In this module, we will explore the foundational aspects of cryptography, beginning with a broad overview of its principles. We will compare symmetric and asymmetric encryption techniques, delve into the concept of digital signing, and examine different encryption algorithms. Additionally, we will cover hashing algorithms and their role in ensuring data integrity.

In this module, we will cover the essential aspects of Certification Authorities (CAs), starting with an overview of their roles. We'll differentiate between public and private CAs, explore the structure of root and subordinate CAs, and compare stand-alone vs. enterprise CAs. Furthermore, we will discuss the considerations for setting up a CA hierarchy and provide practical, hands-on guidance for installing a standalone root CA and an enterprise subordinate CA.

In this section, we will explore the different methods for requesting and enrolling certificates. You will learn about certificate templates and the various types of certificate enrollment. The section includes hands-on activities such as requesting certificates through web enrollment, MMC, auto-enrollment, and offline using CSR. Additionally, we will secure a website using a certificate and encrypt and decrypt files with certificates.
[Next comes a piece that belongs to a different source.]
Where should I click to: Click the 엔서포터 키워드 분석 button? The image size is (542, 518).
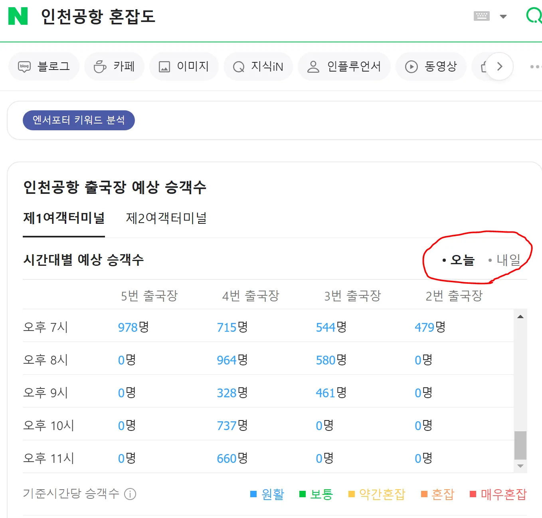click(78, 120)
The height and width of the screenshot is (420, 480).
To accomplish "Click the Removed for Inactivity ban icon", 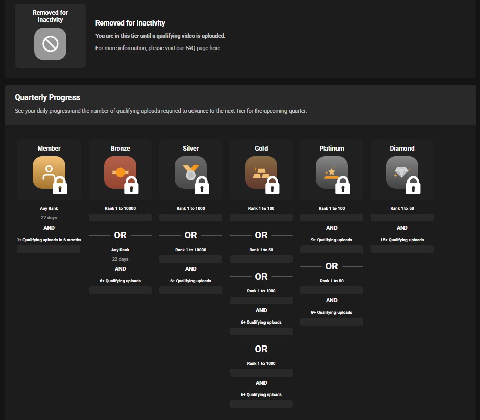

In this section, we will delve into configuring various properties of a Certificate Authority (CA). You will learn how to manage CA administration and security settings, set up CA policy and exit modules, and understand the roles of Certificate Revocation Lists (CRLs), Authority Information Access (AIA), and CDP extensions. Finally, we will guide you through configuring AIA and CDP extensions to ensure proper certificate management and accessibility.

In this section, we will explore the new roles in Certificate Services and their importance. You will learn about the Network Device Enrollment Service (NDES) and its configuration in two parts. Additionally, we will cover the concepts and setup of Enrollment Agents, including Certificate Enrollment Policy (CEP) and Certificate Enrollment Services (CES). Finally, the section includes configuring an Online Responder (OCSP) to enhance certificate validation processes.

In this section, we will guide you through the process of migrating the hashing algorithm from SHA1 to SHA2 on Windows Server 2016 Certificate Authority (CA). You will learn how to install and configure both Root and Subordinate CAs. We'll cover the essential planning steps needed before initiating the migration to minimize potential issues. Finally, you will perform the migration on both the Root CA and the Subordinate CA, ensuring a secure and updated cryptographic environment. You will also learn how to validate the successful migration and troubleshoot any challenges that may arise.